Spe Salvi (“saved in hope”) is the title of a marvelous encyclical letter written by Pope Benedict XVI in 2007. The Pope begins his encyclical with these words, but he puts them in quotation marks, because Spe Salvi, before being a title of a papal encyclical, was part of a phrase from St. Paul’s Letter to the Romans. The full quote is, Spe salvi facti sumus – “In hope we were saved” (Rom 8:24). In this article, I would like to consider how hope can save us and what saving hope has to do with our ministry to the sick.

Pope Benedict begins his encyclical by pointing to the closely related and, at times, overlapping meanings of the words “faith” and “hope” in the New Testament scriptures. The hope that saves, of which St. Paul speaks in Romans 8, is bound up with Christian faith: the trusting reception of all that God graciously bestows in Christ. Hope is similar to faith. It is distinguished, however, by its orientation toward the future. Hope is the looking forward in faith to the future in God that Christ makes possible. Hope clings to that future, assured of God’s faithfulness, certain that His promise cannot fail.

Pope Benedict makes use of another New Testament passage to further illuminate the relationship between faith and hope and to illustrate the kind of assurance they provide. “Faith,” the Letter to the Hebrews says, “is the substance of things hoped for.” The word translated here as “substance” has also been translated with more subjective words like “confidence” or “conviction,” but Pope Benedict argues that such translations miss the true meaning of the text. The author of the Letter to the Hebrews is not only saying that faith gives us confidence in what we hope for, he’s saying that, by faith, we already possess what we hope for. That is, we possess God. The God with whom we hope to share eternal life and unthinkable joy is with us, and in us, here and now, through faith.

This is how hope saves us. It reaches out to the eternal salvation God has promised us in Christ – that blessed future in which we enjoy the fullness of life and love in unity with the Trinity as members of the one Body of Christ. But this salvation is not just in the future, because, in faith, the substance of our hope is already ours. We are saved not only in anticipation of future blessedness, but in the very possession of our hope. Spe salvi facti sunt – “In hope we were saved.”

But what does this have to do with health care? Answer: everything. That becomes especially evident when we consider that the word for “health” in Latin, Salutem, (as well as in several other ancient languages) is also the word for “salvation.” Salvation is total well-being, which for human beings is the perfect health of body and spirit. Health care, considered in this way, is the pursuit of human salvation – bodily and spiritual well-being.

Health care ministry – the health care work of Christian ministers and faith-based chaplains – focuses especially on spiritual health. As a health care minister, however, I often converse with patients about their bodily health too, and bodily health is often the subject of our prayer. Likewise, health care professionals who are more directly concerned with bodily healing are more effective as healers when they take an interest in the spirits of their patients and not just their bodies. Body and spirit go together. Health Care should and must be about the whole person.

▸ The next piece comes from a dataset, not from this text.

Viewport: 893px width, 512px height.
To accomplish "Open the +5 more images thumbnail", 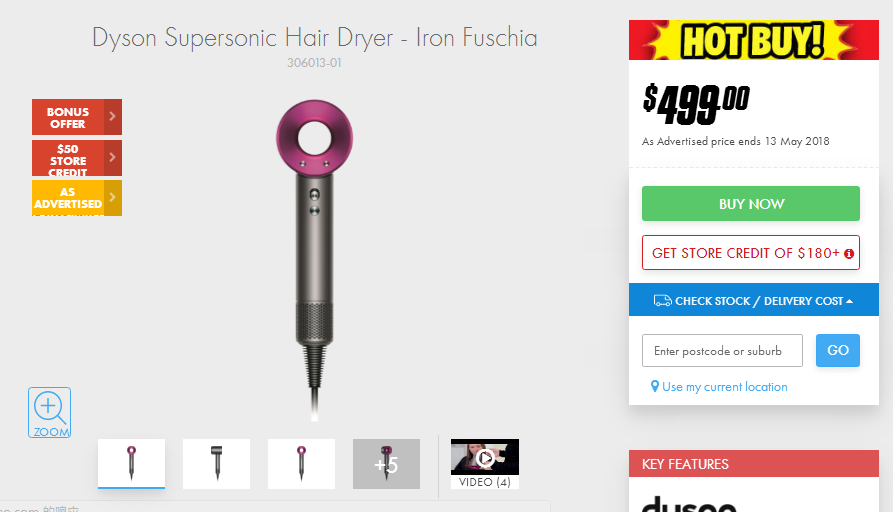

Health care ministry is care for the whole person, body and spirit, present and future. In health care ministry, we encounter people who suffer illness and infirmity, their families, and those who care for them. These people almost always have faith. But their faith has been shaken by the onset or progression of disease. They wonder why God allows it and whether God hears them and will help them. They need to be assured that God is with them, and hears them, and provides for them according to His infinite wisdom and fathomless love. They need the faith that is the substance, here and now, of that for which they hope.

They also need hope. Some of the people I meet in my health care ministry tell me they have lost hope. The treatments aren’t working. Perhaps the doctors told them that nothing more can be done to offset the progression of their disease. My job – and this gets to the heart of what Dominican Friars Health Care Ministry of New York is all about – is to assure such people of the saving hope they have in Christ: that their future is not in sickness and pain, their future is not in sorrow and grief, and their future is not in death. Their future – our future – is in God. Spe salvi facti sumus. In hope we are saved!